The dealer banks have then used their control over the auction process to benefit themselves "by sharing competitively and commercially sensitive pricing information with each other, and then coordinating their auction submissions to drive the final auction price in the direction that suits their respective CDS positions," the SIC alleged.

According to the complaint, evidence of secret coordination and information-sharing turns up in econometric analyses of publicly available CDS auction and bond pricing data.
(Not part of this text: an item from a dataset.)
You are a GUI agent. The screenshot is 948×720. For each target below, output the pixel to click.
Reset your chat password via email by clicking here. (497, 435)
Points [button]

And while the complaint did not cite any allegedly damning trader chat room transcripts the way some other market manipulation cases against major banks have, the SIC alleged that the dealer banks' traders do share proprietary trade and pricing information among themselves through channels like text messages, WhatsApp and Bloomberg terminal chats.

The SIC also alleged that a "secret loophole" in the Bloomberg system has for years allowed traders at different dealer banks to check key pricing information from their competitors that is supposed to be off-limits.

Combined with the inside information that they gain from handling their own clients' auction submissions, the dealer banks then steer the auction toward a "supra-competitive" final price, according to the complaint.

The SIC said this price is most often skewed downward because the dealer banks are generally net buyers of CDS protection on assets at auctions, meaning they stand to make more money when the final price is lower.

"Even minor deviations in the final auction price cause a sea change in the amount of money that changes hand for CDS settlement purposes marketwide, netting the dealers billions of dollars in additional CDS protection payments over time," the SIC said in its complaint.

The complaint has asserted claims under the Sherman Act and Commodity Exchange Act, as well as for unjust enrichment, on behalf of a proposed class that includes investors who have settled a CDS contract since June 2005 based on the auction process.

The SIC has asked for the court to award unspecified treble damages with interest, attorney fees and other relief.

Spokespeople for Bank of America, Citi and Deutsche Bank declined to comment on Friday. Representatives for the New Mexico Attorney General's Office did not immediately return a request for comment.

The SIC is represented by P. Cholla Khoury of the Office of the New Mexico Attorney General and by David E. Kovel and Thomas Popejoy of Kirby McInerney LLP.

Counsel information for the defendants was not immediately available.

The case is New Mexico State Investment Council v. Bank of America Corp. et al., case number 1:21-cv-00606, in the U.S. District Court for the District of New Mexico.